Why AppSec isn't Going Away
First, AppSec requires separation of duties. No serious organization will accept a world in which the same system that generates code is also the final authority on whether that code is safe. Governance, compliance, and fiduciary responsibility demand independent evaluation and even if a frontier model could perfectly write code or perfectly identify vulnerabilities, enterprises would still require a distinct security function.
Second, AppSec is not a one-time event. Codebases are living systems and AI-assisted development accelerates change velocity. A single code review of a static repository, even a sophisticated one, does not solve the longitudinal problem of risk accumulation and drift. In the AI-era, we’ll still need a security function that reasons about deltas (code diffs), intent, and impact 24/7.

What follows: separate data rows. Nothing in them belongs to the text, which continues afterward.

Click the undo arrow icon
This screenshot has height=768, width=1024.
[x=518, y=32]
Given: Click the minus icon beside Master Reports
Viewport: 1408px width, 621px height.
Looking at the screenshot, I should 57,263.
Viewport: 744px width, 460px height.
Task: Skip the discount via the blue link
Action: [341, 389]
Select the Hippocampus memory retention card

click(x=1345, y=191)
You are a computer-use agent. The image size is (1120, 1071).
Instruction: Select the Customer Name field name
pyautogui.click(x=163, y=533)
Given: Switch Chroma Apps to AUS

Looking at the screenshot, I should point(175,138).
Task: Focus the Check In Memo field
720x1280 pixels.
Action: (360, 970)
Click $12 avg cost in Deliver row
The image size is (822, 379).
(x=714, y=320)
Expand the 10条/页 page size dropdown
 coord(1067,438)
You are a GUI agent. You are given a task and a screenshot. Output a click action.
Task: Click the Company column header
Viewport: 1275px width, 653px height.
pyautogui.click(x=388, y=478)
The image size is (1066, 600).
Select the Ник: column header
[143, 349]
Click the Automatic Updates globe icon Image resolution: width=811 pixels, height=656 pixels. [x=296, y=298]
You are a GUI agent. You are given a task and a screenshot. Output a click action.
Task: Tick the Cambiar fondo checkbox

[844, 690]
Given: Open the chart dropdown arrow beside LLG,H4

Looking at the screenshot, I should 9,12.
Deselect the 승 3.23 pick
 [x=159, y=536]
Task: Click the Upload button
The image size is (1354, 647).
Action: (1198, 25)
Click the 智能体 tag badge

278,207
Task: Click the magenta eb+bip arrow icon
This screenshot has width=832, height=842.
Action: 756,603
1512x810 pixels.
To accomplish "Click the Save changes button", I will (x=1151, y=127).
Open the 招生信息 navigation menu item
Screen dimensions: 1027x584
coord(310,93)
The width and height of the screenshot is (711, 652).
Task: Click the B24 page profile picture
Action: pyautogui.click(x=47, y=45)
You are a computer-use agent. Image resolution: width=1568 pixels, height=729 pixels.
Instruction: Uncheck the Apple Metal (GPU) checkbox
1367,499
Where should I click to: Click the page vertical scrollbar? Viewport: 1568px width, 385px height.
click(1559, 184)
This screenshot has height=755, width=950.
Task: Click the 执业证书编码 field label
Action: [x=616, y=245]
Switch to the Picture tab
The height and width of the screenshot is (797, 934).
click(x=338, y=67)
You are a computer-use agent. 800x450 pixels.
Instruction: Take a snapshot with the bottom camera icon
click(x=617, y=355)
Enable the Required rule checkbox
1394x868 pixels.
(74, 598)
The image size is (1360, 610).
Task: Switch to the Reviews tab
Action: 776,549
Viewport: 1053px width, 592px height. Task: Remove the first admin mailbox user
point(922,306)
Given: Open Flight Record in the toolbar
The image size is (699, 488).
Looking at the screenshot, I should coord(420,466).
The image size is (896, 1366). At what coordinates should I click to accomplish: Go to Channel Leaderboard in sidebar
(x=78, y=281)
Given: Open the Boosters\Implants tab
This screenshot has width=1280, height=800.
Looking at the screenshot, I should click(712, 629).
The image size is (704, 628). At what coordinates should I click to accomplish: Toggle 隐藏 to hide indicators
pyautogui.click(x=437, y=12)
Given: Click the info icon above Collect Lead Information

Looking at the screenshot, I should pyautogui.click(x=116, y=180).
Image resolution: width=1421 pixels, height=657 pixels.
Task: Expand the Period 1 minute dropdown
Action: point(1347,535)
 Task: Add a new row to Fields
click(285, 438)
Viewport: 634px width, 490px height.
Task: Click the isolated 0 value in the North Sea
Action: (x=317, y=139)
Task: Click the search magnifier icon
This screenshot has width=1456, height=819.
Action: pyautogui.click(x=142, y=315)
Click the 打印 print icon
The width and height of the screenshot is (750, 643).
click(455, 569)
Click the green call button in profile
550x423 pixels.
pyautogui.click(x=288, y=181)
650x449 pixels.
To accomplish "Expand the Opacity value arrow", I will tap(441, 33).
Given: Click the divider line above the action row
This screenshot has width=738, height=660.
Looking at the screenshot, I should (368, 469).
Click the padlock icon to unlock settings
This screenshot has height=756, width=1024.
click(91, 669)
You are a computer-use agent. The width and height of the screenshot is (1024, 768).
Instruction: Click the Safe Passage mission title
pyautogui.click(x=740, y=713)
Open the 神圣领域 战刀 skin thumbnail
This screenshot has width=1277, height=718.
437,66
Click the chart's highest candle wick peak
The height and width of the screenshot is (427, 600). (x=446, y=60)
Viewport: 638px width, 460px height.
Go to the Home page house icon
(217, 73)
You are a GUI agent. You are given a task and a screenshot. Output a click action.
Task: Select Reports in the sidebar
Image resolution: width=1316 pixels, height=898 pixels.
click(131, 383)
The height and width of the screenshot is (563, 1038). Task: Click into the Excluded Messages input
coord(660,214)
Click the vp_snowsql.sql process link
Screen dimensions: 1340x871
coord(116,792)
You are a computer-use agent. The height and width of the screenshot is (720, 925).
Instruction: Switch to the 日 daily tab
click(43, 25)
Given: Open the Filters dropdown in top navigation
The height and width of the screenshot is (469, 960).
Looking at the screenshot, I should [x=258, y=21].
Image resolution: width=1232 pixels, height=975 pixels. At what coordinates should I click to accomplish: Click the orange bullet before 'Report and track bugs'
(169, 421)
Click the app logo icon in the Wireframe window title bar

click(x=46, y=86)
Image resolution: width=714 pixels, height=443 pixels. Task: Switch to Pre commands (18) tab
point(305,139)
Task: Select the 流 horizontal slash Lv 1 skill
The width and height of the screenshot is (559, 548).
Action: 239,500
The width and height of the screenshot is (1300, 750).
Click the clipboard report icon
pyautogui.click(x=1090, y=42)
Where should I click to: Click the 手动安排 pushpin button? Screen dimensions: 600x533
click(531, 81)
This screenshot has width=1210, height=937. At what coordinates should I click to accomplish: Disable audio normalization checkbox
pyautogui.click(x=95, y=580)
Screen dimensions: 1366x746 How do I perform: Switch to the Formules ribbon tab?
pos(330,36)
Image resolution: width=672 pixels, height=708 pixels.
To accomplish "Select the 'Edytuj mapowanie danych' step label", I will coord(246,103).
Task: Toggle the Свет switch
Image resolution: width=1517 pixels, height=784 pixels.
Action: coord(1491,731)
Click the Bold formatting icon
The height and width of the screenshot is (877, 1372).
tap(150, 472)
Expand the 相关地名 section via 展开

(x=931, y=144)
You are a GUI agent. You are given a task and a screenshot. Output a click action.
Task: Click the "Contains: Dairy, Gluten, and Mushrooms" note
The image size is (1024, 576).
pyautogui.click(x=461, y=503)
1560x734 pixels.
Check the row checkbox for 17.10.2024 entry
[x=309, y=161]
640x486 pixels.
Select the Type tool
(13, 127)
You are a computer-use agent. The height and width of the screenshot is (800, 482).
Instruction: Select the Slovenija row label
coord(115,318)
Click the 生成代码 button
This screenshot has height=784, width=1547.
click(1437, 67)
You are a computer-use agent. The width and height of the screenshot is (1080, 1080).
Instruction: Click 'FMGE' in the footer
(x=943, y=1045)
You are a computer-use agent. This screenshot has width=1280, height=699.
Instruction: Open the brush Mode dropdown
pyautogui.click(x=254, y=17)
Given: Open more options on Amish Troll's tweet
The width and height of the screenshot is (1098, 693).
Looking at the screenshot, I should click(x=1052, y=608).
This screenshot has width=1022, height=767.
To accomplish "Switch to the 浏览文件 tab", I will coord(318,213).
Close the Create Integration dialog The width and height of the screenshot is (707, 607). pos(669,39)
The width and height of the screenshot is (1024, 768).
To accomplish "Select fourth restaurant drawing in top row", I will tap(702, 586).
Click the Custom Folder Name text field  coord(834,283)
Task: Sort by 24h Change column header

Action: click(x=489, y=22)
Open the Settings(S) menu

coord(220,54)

Third, AppSec is organizational before it’s technical. A vulnerability does not exist in isolation; it exists in the context of business criticality and the compensating controls of the org. Determining whether something matters requires an understanding of the environment.
These realities do not disappear because a model can reason more effectively.
However, AI changes how we should build AppSec programs.
The event-aggregation model that dominated the last decade is showing its age. Pulling findings from disparate scanners into a centralized platform and prioritizing them via API is an after-the-fact exercise. It treats security as the normalization of noise rather than the generation of insight. (I have gone on long rants in conference talks in the past about how we allowed ourselves to largely leave engineering and move towards actuarial science. Sorry for the rants, but I still believe them.)
Enter Code Security Intelligence
The next era requires something different: Code Security Intelligence.
Code Security Intelligence is not a bundle of scanners. It is a system that understands software the way a senior security engbineer would by reconstructing intent, modeling behavior, evaluating exposure, and aligning technical findings with organizational policy. It operates at the risk layer rather than the event detection layer. Or said another way, it reasons about how code behaves in context, not merely whether a pattern appears in isolation.
Over the past year at DryRun Security, we have seen firsthand how deep, context-aware analysis surfaces issues that legacy tooling simply misses. In one engagement, our repo scanning product identified twenty real zero-days that had eluded existing scanners for years. Seriously. The surprise was not just that leveraging AI could find them; it was that organizations realized their existing tooling was failing them. You can’t ASPM your way out of that.
Anthropic’s announcement is not a signal that AppSec is obsolete. It’s confirmation that deep reasoning over code is now table stakes and the tools that cannot reason will struggle and most of the tool categories in the space will collapse.
But the discipline of application security is not getting deleted. If anything, it becomes more critical as AI accelerates code velocity and increases architectural complexity. The attack surface expands in tandem with productivity gains. The need for intelligent, context-aware risk evaluation grows accordingly.
The future of AppSec will not be defined by more scanners. It will be defined by systems capable of true Code Security Intelligence.